Attenzione: evitate la lettura se non volete imbattervi in spoiler sulla 1×05 e la 1×06 di The Young Pope. 

Odiamolo, quello stronzo d’un Papa del Medioevo. Oppure amiamolo, perché è uno di noi. Conosciamo Pio XIII da tre settimane, ma non sappiamo ancora se desiderare ardentemente una morte dolorosa o tifare incondizionatamente per lui. Dopo aver visto la 1×05 e la 1×06 di The Young Pope, ci siamo fatti un’idea: comprenderlo non porta a niente. Certi uomini si accettano in quanto tali e catalogare l’impatto emotivo che hanno su di noi diventa superfluo. Ancora meno entrare dentro la loro psiche. Ci proviamo, lo desideriamo. Guardiamo Lenny dritto negli occhi e vediamo un mondo labirintico. Un microcosmo incomprensibile. Assomigliamo sempre più ai fedeli che non hanno la possibilità di confrontarsi con lui, paradossalmente. Quello stronzo d’un Pio è totalmente imprevedibile, ed è fantastico per questo.

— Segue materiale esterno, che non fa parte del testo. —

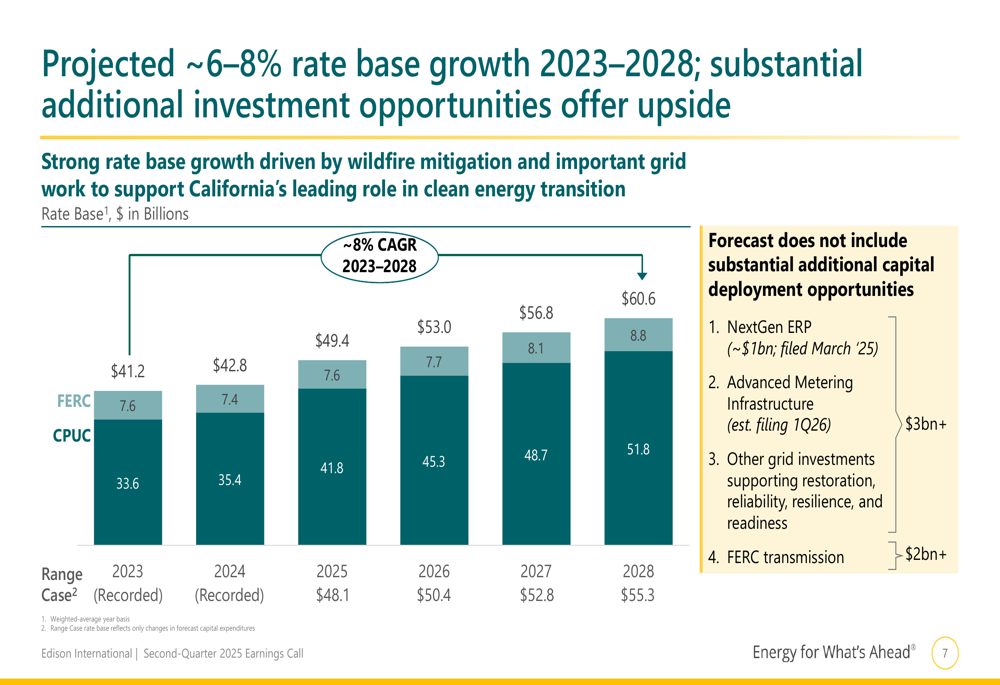
Task: Click the page number 7 circle
Action: click(945, 652)
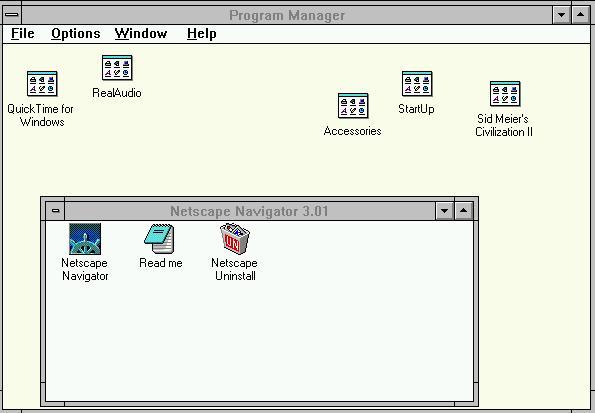595x413 pixels.
Task: Click the Netscape Navigator 3.01 title bar
Action: [x=250, y=211]
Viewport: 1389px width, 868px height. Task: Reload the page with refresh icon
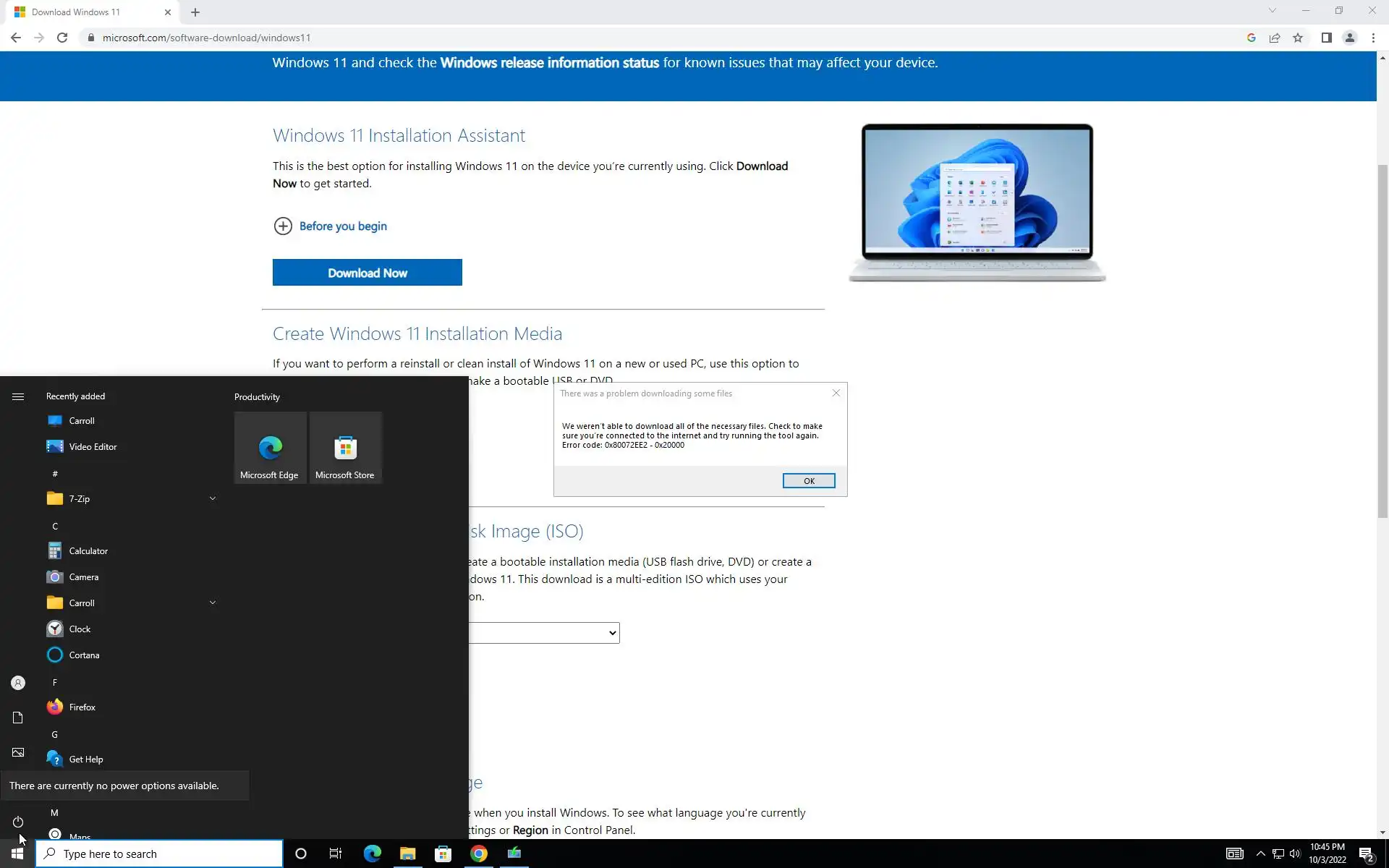62,38
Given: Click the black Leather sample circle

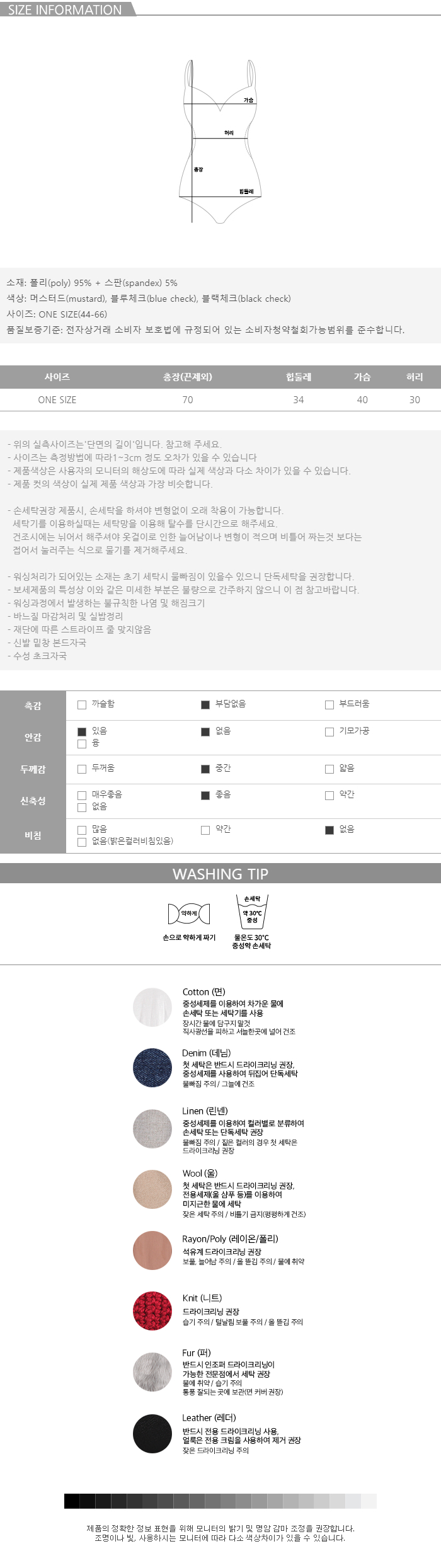Looking at the screenshot, I should [152, 1434].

Ogni volta che pensiamo di riuscire a prevedere una sua mossa, lui ci fa l’occhiolino e fa il contrario. Abbiamo pensato per due settimane di aver di fronte un uomo senza un piano, un bambinone impaurito incapace di maneggiare un giocattolo pericolosissimo. Non è così, Lenny è altro. Papa Pio XIII sa cosa sta facendo molto più di quanto dicano le contraddizioni dell’uomo e la sua danza perenne nel vortice del dubbio. Pio XIII è sempre più simile a Frank Underwood, alla faccia nostra. Ed è sempre più simile a noi, poveri umani. La rivoluzione è iniziata, e la Chiesa ne uscirà probabilmente a pezzi.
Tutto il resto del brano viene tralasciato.